Databricks

FrancisLau1897 · ‎08-03-2018

Both the following commands fail

df1 = sqlContext.read.format("xml").load(loadPath)

df2 = sqlContext.read.format("com.databricks.spark.xml").load(loadPath)

with the following error message:

java.lang.ClassNotFoundException: Failed to find data source: xml. Please find packages at http://spark.apache.org/third-party-projects.html

I read several articles on this forum but none had a resolution. I thought Databricks has the XML library installed already. This is on a DBC cluster with "4.2 (includes Apache Spark 2.3.1, Scala 2.11)"

sean_owen · ‎12-30-2018

You must add the spark-xml library to your cluster. No, it is not preinstalled in any runtime.

msft_Ted · ‎01-03-2019

I've installed the spark-xml library using the databricks spark package interface and it shows attached to the cluster - I get the same error (even after restarting the cluster.) Is there something I'm missing for installing the library?

sean_owen · ‎01-04-2019

Hm, it seems to work for me. I attached com.databricks:spark-xml:0.5.0 to a new runtime 5.1 cluster, and successfully executed a command like below. Did the library attach successfully? that should be all there is to it.

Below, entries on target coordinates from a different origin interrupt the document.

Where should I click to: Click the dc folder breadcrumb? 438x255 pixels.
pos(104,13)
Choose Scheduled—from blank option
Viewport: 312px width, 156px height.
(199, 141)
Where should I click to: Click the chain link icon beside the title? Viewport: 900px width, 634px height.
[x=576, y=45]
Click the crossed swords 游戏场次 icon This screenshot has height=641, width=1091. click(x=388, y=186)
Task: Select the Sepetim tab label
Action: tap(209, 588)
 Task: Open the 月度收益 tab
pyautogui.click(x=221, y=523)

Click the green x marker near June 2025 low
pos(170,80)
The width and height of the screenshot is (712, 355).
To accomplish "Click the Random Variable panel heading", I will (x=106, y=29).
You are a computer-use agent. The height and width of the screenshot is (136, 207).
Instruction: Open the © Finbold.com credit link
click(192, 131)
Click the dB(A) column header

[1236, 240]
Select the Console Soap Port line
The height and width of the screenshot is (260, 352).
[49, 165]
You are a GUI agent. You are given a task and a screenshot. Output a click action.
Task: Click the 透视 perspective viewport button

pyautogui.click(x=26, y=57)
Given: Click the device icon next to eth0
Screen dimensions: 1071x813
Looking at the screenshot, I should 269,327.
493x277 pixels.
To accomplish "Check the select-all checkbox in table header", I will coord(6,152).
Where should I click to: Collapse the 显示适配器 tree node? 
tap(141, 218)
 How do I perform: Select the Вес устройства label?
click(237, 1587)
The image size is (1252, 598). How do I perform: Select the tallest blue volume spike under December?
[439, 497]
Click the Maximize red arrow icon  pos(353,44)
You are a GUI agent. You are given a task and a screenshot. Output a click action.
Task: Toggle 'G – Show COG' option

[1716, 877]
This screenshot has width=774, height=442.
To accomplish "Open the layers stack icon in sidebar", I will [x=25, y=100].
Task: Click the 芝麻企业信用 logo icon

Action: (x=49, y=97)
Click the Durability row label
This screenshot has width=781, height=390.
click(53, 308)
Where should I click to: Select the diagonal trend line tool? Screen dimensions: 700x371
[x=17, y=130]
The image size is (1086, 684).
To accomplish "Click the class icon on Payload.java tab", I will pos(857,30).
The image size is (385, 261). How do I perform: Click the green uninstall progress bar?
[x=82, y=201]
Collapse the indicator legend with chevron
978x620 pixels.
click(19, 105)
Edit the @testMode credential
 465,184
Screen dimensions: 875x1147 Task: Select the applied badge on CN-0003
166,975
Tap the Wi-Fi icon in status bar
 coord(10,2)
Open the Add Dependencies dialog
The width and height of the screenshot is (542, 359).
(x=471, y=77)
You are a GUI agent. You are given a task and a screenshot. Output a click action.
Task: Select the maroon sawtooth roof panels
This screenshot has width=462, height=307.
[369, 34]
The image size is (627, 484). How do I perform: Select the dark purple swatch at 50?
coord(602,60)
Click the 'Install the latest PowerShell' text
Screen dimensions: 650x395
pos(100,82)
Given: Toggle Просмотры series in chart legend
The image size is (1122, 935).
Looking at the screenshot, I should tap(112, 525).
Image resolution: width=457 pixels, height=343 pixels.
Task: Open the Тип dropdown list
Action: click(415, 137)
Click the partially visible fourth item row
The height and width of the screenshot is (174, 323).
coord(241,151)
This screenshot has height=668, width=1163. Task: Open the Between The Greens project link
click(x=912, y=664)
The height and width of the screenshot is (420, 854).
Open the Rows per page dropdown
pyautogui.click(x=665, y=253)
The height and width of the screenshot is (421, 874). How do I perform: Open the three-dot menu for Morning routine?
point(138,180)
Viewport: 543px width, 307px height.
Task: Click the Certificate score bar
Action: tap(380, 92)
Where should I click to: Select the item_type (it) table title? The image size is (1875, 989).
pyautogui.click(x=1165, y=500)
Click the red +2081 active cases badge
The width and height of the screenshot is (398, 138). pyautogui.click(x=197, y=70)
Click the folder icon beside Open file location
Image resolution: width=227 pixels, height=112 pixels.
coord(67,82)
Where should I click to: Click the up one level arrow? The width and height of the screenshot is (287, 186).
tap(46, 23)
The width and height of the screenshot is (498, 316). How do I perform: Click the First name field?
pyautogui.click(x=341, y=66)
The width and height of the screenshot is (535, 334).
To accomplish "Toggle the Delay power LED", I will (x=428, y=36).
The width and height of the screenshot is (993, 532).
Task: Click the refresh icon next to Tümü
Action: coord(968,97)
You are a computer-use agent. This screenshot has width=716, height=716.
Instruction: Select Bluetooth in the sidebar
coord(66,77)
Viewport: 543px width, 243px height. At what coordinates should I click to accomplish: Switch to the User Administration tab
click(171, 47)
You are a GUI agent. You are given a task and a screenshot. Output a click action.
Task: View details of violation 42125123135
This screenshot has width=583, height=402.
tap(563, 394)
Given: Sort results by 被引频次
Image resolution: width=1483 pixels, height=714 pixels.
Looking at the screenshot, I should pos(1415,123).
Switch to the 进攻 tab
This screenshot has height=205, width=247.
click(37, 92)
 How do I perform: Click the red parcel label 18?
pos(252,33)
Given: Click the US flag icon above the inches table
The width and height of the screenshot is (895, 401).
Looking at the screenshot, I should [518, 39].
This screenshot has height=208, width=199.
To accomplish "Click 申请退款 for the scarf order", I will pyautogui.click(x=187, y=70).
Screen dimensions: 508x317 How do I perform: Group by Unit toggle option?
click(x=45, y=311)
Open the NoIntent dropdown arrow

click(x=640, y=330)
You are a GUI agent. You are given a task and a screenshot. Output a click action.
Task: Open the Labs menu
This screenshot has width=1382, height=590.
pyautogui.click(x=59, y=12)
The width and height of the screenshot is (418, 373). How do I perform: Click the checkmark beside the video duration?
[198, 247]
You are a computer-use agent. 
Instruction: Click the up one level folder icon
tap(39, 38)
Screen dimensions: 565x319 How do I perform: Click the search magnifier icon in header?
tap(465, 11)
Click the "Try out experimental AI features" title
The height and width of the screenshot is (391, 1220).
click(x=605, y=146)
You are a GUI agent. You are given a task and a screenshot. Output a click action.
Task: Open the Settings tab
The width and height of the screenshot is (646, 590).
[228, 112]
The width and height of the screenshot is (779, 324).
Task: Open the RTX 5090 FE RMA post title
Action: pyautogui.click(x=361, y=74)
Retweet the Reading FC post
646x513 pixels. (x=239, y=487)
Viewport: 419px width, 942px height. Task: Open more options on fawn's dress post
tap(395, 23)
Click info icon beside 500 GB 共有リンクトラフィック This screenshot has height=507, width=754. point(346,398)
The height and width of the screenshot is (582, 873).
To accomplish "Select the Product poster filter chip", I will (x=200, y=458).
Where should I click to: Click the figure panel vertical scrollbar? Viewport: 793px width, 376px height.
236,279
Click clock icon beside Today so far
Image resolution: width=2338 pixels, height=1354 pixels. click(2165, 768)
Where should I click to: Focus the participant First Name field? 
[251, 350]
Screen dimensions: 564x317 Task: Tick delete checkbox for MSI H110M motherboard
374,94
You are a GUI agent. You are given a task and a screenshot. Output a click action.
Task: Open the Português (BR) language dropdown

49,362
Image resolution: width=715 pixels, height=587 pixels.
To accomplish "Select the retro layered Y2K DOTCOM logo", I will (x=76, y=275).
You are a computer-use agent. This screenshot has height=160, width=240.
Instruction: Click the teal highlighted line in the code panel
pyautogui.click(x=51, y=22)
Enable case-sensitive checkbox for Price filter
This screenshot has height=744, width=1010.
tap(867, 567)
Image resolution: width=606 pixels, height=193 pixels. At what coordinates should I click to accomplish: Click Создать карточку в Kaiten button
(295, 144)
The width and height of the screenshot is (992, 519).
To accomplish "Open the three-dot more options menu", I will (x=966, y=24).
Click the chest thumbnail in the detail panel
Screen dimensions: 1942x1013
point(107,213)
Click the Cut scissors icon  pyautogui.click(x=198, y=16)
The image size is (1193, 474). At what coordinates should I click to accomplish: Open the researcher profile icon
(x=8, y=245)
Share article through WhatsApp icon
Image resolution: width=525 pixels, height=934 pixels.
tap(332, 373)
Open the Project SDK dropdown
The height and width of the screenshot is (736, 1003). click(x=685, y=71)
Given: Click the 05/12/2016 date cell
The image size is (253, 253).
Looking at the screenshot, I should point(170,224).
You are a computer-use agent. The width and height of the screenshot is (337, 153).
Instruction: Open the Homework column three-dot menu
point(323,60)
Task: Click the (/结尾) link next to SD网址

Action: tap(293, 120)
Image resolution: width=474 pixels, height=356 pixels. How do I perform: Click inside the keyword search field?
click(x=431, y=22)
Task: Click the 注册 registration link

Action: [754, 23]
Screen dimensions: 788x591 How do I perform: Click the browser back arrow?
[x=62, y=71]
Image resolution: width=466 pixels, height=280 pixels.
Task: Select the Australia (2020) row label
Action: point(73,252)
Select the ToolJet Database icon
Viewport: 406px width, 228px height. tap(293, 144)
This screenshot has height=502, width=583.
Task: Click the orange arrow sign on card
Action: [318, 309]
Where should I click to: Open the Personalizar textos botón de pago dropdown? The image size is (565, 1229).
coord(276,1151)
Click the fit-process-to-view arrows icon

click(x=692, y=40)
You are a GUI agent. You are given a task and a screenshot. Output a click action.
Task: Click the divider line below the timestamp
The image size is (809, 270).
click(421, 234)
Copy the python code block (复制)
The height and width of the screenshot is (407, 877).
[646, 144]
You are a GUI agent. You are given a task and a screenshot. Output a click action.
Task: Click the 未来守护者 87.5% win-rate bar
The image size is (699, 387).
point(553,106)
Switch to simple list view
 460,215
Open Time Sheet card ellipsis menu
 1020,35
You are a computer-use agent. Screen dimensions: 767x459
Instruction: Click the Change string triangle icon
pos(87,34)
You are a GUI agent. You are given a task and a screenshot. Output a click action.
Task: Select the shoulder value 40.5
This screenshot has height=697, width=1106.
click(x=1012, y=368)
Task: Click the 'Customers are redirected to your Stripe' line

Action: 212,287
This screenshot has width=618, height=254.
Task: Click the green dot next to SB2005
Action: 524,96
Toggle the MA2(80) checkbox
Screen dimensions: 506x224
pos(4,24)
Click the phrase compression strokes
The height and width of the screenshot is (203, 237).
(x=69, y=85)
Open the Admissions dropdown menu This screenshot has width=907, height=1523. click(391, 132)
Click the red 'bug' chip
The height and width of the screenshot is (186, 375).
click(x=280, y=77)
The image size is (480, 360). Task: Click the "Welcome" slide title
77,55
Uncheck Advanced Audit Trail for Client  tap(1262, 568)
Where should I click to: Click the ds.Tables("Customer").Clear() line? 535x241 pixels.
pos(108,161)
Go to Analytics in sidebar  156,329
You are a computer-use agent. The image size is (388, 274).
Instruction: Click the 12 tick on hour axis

display(spark.read.option("rowTag", "book").format("xml").load("/dbfs/tmp/sean.owen/books.xml"))

msft_Ted · ‎01-04-2019

That was the issue - the Spark Packages version is 0.1.1, the maven central version is 0.5.0 - changing to use the Maven package made the whole thing work.

msft_Ted · ‎01-04-2019

Putting this as a top-level comment. credit to @srowen for the answer: Use the Maven Central library ( version 0.5.0) instead of the Spark Packages version (0.1.1)

VISWANATHANRENG · ‎05-19-2020

Adding further details to existing comments, latest packages can be derived from maven.

Example: com.databricks:spark-xml_2.12:0.9.0 is latest as of today. Here 2.12 means the latest Scala version. So we can choose latest jars based on our configuration.